Tests are a tool to manage the complexity of details. The complexity to work on this code has stayed constant as the system grew from a just decoding byte codes into a basic compiler, then a more complex compiler, and then integration with the interpreter. To develop software of arbitrary complexity it is necessary to keep the marginal complexity constant because we only have finite minds.

The tests are divided into customer tests and programmer tests. The programmer tests include unit testing and just enough integration testing to make changes safe. The programmer tests are quick and safe to run. They will not corrupt the image. The customer tests are end to end tests that test functionality in a way that should be meaningful for a customer but they can crash the system and can take many seconds to run.

The customer tests are split between TestExuperyCompiler and TestExuperyPlugin. These tests can take a while to run, currently about 12 seconds, and can also corrupt the image so I don't run them unless the programmer tests pass.

The programmer tests are split across several classes, each one testing a different section. They are currently undergoing a major refactoring. This strategic refactoring required a change to my programming environment which has both improved the system and also opened up a lot of smaller refactorings.

The Test Runner that comes with Squeak could run either all the tests or a single class, this might have been OK before the development system included so many tests however my standard development environment already has several hours of tests. By keeping the tests squashed together in a single class, I had a reasonable interface at the expense of a little ugliness in the code. That ugliness started to grow.

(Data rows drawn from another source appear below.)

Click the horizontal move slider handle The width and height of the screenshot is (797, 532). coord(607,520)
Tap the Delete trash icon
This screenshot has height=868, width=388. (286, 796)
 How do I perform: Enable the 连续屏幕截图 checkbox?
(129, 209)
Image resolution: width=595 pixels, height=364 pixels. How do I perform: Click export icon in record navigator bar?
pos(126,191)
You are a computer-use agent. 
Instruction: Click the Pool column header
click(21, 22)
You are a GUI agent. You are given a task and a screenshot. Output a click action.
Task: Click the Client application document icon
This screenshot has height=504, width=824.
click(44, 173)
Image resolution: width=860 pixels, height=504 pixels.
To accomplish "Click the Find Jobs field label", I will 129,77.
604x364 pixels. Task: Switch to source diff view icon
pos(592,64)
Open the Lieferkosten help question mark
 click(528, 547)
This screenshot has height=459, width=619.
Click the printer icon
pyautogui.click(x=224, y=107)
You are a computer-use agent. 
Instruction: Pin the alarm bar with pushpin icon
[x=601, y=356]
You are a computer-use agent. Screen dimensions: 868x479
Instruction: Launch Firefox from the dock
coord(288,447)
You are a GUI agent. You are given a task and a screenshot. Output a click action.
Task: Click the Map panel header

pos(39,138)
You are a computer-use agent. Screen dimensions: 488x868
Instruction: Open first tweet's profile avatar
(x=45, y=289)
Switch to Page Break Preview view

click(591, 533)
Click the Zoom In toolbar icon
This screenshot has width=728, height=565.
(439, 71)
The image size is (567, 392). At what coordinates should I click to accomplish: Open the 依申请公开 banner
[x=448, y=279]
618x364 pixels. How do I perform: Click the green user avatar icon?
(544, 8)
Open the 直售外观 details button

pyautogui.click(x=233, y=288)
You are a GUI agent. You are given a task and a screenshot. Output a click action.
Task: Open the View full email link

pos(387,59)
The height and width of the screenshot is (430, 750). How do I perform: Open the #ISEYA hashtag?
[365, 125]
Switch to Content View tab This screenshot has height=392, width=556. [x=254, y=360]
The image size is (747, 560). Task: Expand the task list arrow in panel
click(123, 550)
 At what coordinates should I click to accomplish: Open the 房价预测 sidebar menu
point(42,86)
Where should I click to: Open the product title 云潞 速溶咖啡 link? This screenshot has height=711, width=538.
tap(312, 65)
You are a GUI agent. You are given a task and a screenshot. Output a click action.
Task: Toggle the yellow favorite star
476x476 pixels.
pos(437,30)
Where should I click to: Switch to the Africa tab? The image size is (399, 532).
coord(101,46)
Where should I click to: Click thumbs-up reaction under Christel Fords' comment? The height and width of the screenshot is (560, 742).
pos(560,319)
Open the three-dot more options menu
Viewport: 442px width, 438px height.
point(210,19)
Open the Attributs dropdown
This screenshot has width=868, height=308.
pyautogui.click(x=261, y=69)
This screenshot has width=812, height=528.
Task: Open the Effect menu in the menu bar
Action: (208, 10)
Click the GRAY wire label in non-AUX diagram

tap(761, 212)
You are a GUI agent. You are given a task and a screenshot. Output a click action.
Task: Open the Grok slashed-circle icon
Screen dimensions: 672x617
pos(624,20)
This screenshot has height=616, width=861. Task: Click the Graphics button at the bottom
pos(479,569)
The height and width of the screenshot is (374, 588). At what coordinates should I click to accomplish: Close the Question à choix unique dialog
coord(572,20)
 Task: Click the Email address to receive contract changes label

The Test Browser can run an entire category of tests at once rather than just a single class with the Test Runner. I've modified the Test Browser to suite my own personal preferences and now have an interface that is convenient.

The Customer Tests

The customer tests test things the customer would care about in a way that should make sense to a customer. The customer tests are split into two separate parts, testing the compiler in TestExuperyCompiler and testing the interpreter integration in TestExuperyPlugin. They may take a while to run and can crash the system because they sometimes test integration.

TestExuperyCompiler tests the basic compiler, each test compiles a small Smalltalk method into assembly then runs it by linking with a C stub. These were the first end to end tests.

TestExuperyPlugin tests compiling and running methods completely inside the image. It also tests the hooks into the interpreter. The interpreter hooks are part of this suite because they can crash Squeak which the programmer tests must never do.

Compiler testing

These tests are incomplete, they don't fully stress either the instruction selector or register allocator. The incompleteness is an engineering compromise, the register allocator is easier to test in isolation. The tests are successful because they make it safe to change the code, if changes become to risky then it is time to find a new testing strategy.

The tests in TestExuperyCompiler compile byte codes from CompiledMethods into assembly suitable for gas (the GNU assembler) which is linked against a C test harness to produce an executable. This executable is run and it's output checked. The executable's output is the top of the stack after the compiled method has run.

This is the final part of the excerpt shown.